In order to expedite this process, phase II trials popularly use a single-arm design to treat patients by experimental therapies only. By a single-arm trial, the efficacy of an experimental therapy is compared with that of a standard therapy with historical data. The most popular primary endpoint of phase II cancer clinical trials is tumor response which is measured by the change in tumor size before and during treatment. For a solid tumor, if the size, defined as sum of the largest diameter of the target tumor decreases by at least 30% compared to that at the baseline, we call it a partial response by RECIST 1.1 (1).

If the target tumor disappears during treatment, then we call it a complete response. Overall response is defined as partial or complete response.

The single-arm design is feasible only when reliable historical data are available for a selected control therapy. Historical data often come from a prior phase II trial that evaluated the efficacy of the current control therapy as an experimental therapy.

Phase II trials generally require shorter study periods than phase III trials. Consequently, phase II trials have small sample sizes, so that exact statistical methods are preferable to the asymptotic methods for their design and analysis. Various exact methods have been published for phase II trials with binary outcomes such as tumor response. For ethical reasons, two-stage designs with a futility stopping option are commonly used for phase II cancer clinical trials.

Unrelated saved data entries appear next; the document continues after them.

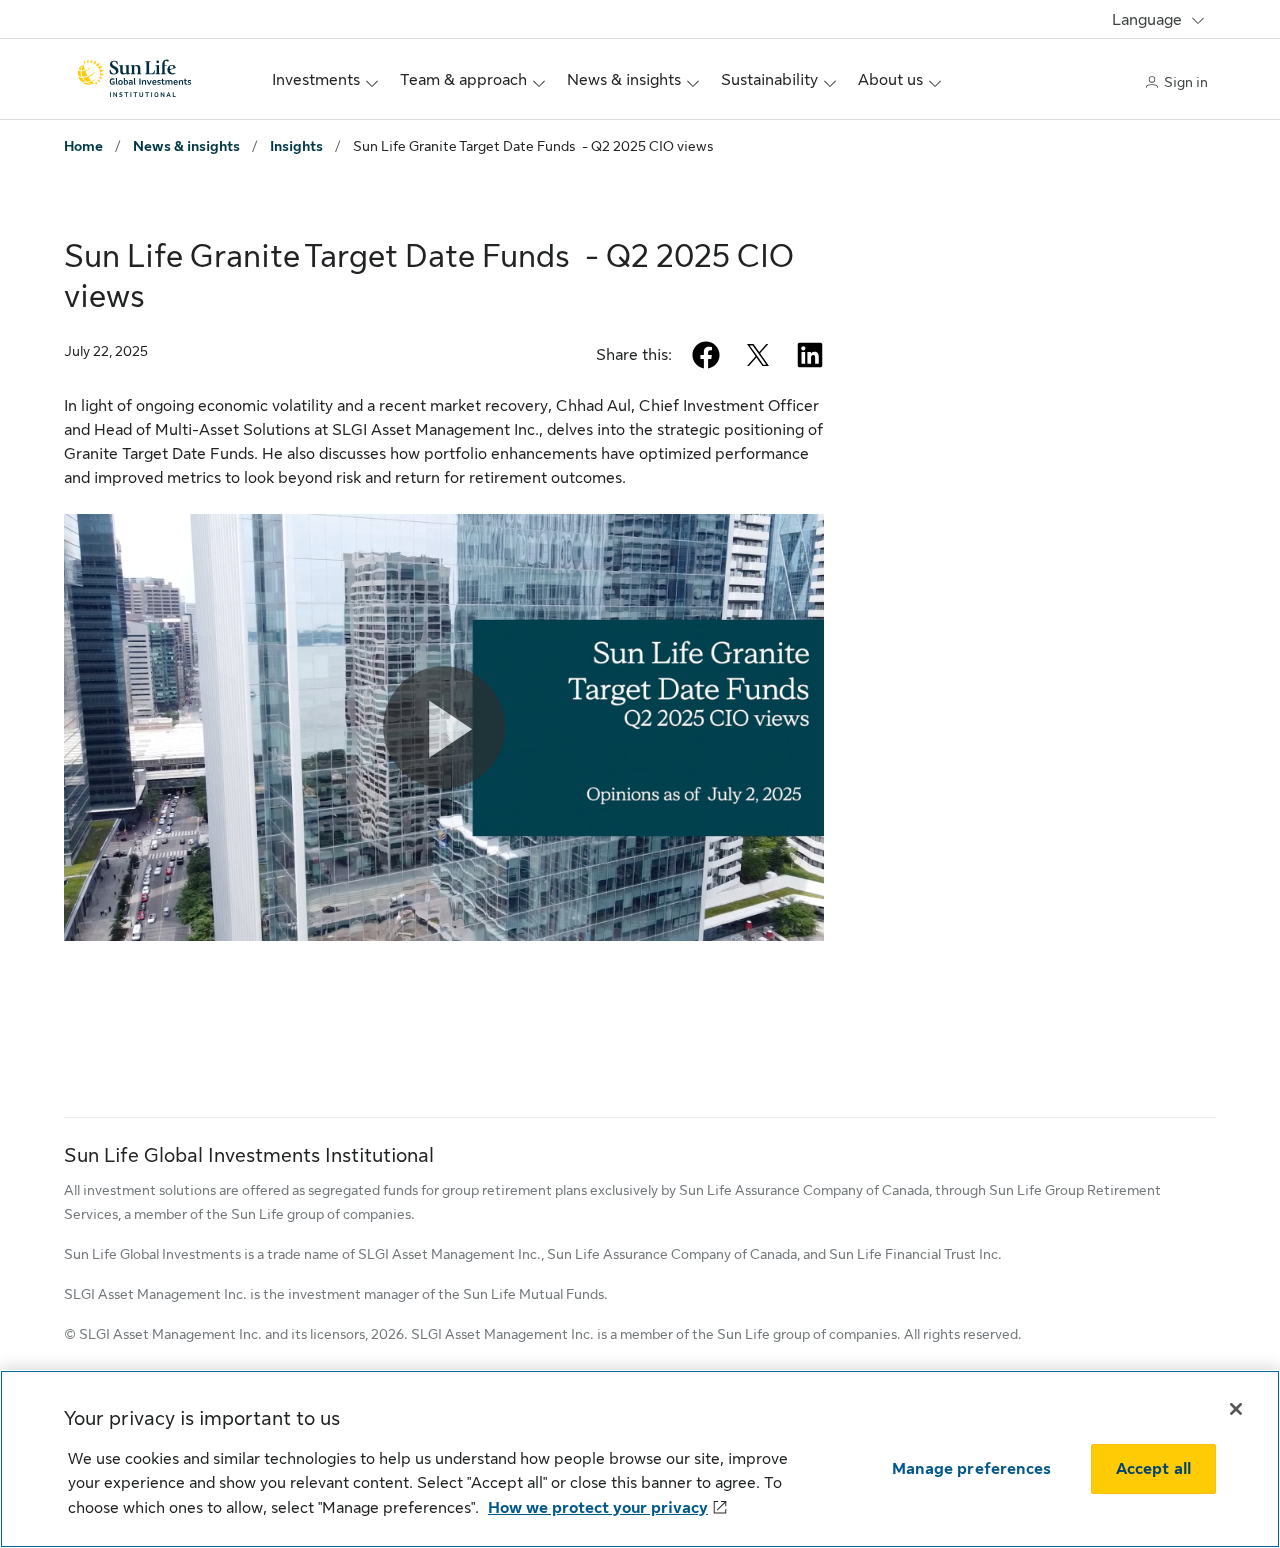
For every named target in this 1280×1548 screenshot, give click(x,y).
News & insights (186, 146)
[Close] (1236, 1409)
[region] (640, 1459)
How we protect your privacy (598, 1508)
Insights (296, 146)
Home (83, 146)
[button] (444, 728)
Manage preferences (971, 1469)
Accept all (1154, 1469)
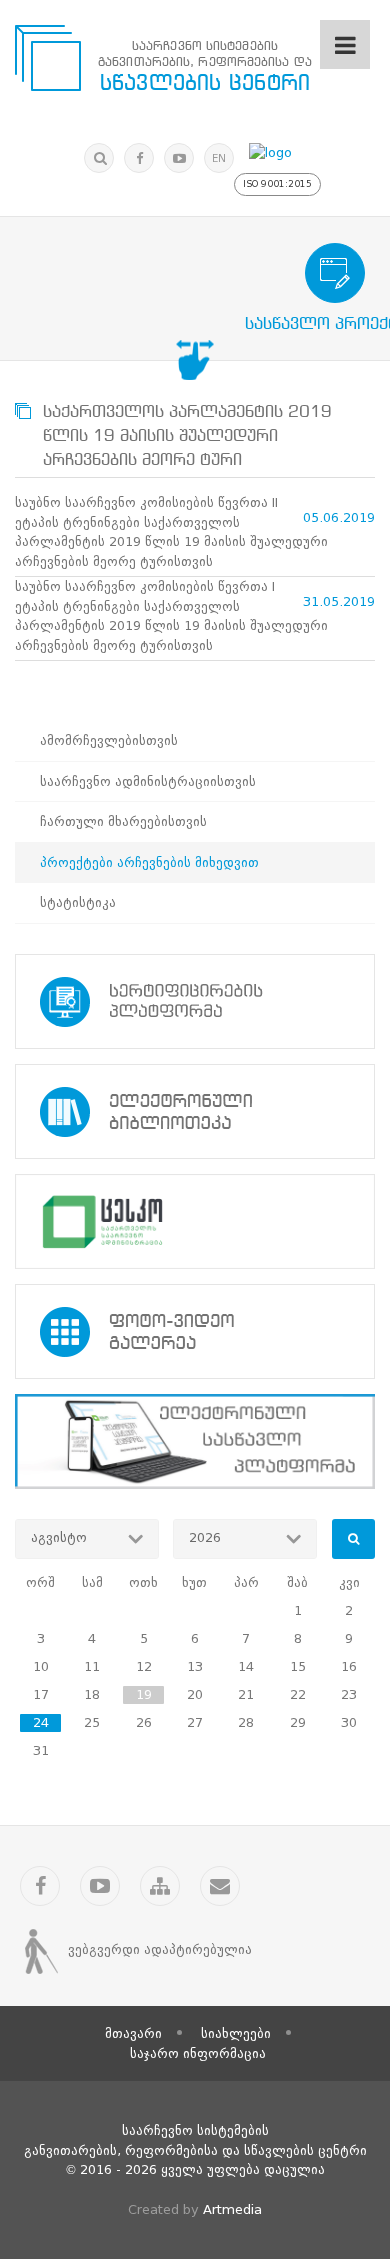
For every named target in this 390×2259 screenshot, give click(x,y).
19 (144, 1694)
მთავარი (133, 2033)
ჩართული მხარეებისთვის (123, 821)
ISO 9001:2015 (277, 184)
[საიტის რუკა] (160, 1886)
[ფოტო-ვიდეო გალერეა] (195, 1331)
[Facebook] (139, 158)
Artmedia (232, 2209)
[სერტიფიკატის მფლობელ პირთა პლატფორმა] (195, 1001)
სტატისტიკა (78, 902)
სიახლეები (236, 2033)
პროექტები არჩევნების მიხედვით (149, 862)
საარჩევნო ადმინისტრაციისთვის (148, 781)
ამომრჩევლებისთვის (109, 740)
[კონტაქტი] (220, 1886)
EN (219, 158)
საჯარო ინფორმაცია (198, 2053)
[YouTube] (179, 158)
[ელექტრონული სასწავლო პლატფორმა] (195, 1441)
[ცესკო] (195, 1221)
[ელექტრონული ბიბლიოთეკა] (195, 1111)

Let p₀ denote the response rate of a historical control, and p₁ denote a response rate of interest for an experimental therapy. A single-arm two-stage trial, that is specified by sample sizes n₁ and n₂ for stages 1 and 2, respectively, futility stopping value a₁, and stage 2 critical value a, is conducted as follows.

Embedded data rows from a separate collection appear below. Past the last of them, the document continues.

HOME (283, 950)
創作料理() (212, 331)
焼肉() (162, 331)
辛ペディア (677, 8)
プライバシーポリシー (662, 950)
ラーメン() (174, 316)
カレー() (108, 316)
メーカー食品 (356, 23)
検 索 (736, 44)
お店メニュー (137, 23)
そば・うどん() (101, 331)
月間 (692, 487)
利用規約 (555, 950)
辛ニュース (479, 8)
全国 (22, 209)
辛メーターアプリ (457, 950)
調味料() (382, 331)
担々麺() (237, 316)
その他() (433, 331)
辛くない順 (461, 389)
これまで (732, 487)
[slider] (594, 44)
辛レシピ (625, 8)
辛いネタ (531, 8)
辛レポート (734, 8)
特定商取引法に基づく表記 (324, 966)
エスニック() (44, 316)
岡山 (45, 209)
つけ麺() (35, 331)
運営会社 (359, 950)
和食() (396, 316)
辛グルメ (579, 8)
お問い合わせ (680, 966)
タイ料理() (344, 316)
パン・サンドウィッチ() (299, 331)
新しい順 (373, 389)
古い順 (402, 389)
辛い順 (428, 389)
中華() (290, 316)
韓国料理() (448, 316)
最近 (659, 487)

• Stage 1: Treat n₁ patients and count the number of responders X₁.
  • If X₁ ≤ a₁, then reject the experimental therapy and stop the trial.
  • Otherwise, proceed to the second stage.
• Stage 2: Treat an additional n₂ patients and count the number of responders X₂.
  • If X₁ + X₂ ≤ a, then reject the experimental therapy.
  • Otherwise, accept the experimental therapy for further investigation.

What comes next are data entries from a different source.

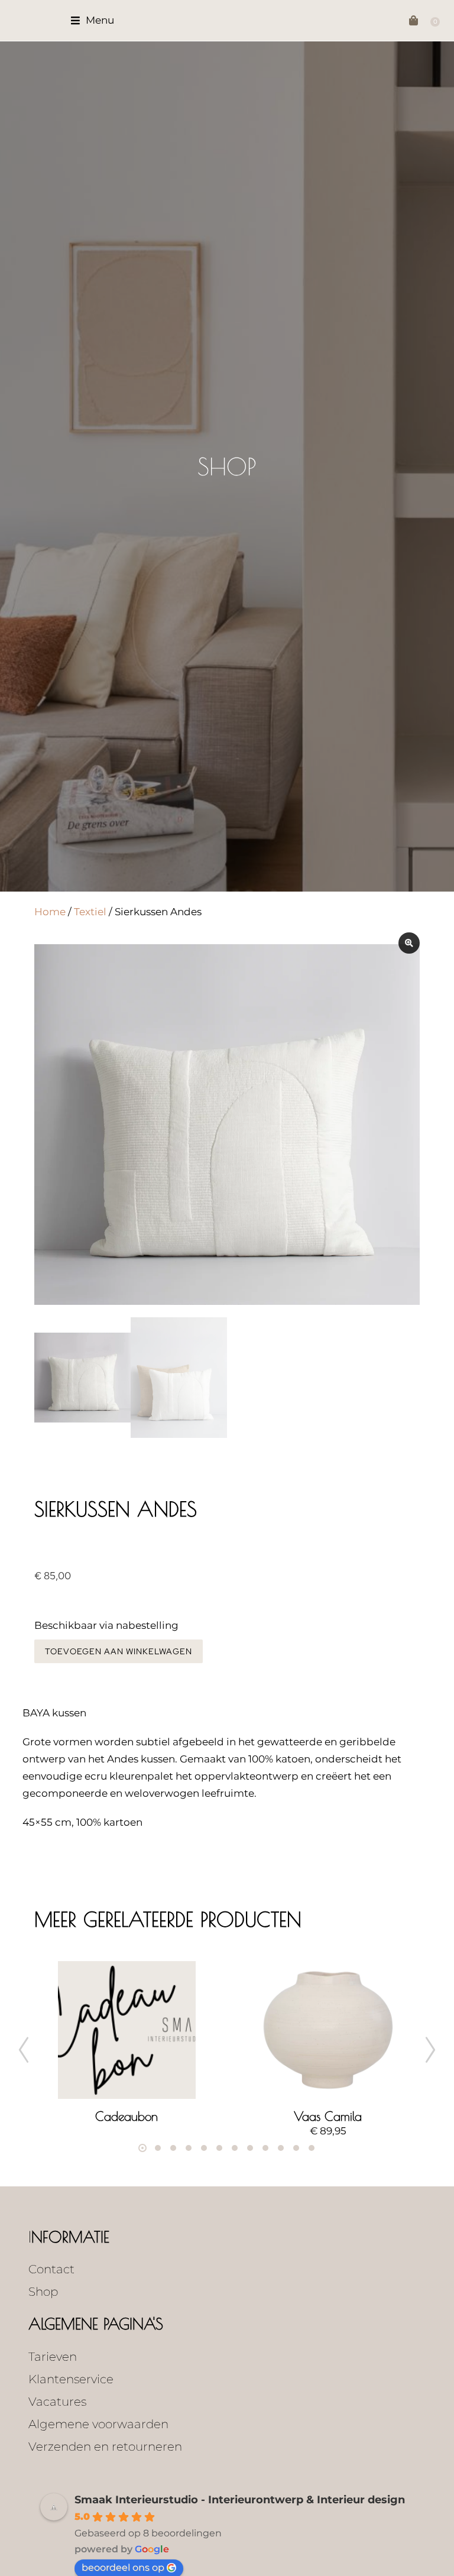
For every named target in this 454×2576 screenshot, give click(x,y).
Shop (227, 466)
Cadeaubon (126, 2116)
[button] (92, 20)
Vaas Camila (328, 2116)
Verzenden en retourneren (105, 2446)
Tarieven (52, 2357)
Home (50, 912)
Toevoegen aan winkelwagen (118, 1651)
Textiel (90, 912)
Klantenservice (71, 2379)
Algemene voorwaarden (98, 2424)
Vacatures (57, 2401)
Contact (51, 2269)
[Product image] (127, 2030)
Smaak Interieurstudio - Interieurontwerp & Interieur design (239, 2499)
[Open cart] (416, 20)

We usually do not stop the trial early for superiority since there is no ethical issue to continue treating patients with an efficacious therapy and we want to collect as much data as possible to use when designing a subsequent phase III trial.

For the true response rate p, X₁ and X₂ are independent binary random variables with a common success probability p and number of trials n₁ and n₂, respectively. Using this fact, we can calculate the type I error rate (or false positivity) and the power (or true positivity) for a given two stage design, (n₁, n₂, a₁, a). Given (α, 1− β), any two-stage design with a type I error rate smaller than or equal to α and a power larger than or equal to 1− β is called a candidate design. Among the candidate designs, the one with the smallest maximal sample size n = n₁ + n₂ is called the minimax design and the smallest expected sample size when p = p₀ is called the optimal design by Simon (2). When the minimax and optimality criteria result in very different two-stage designs, Jung et al. (3,4) propose admissible designs minimizing linear combinations of maximal sample size and expected sample size for p = p₀.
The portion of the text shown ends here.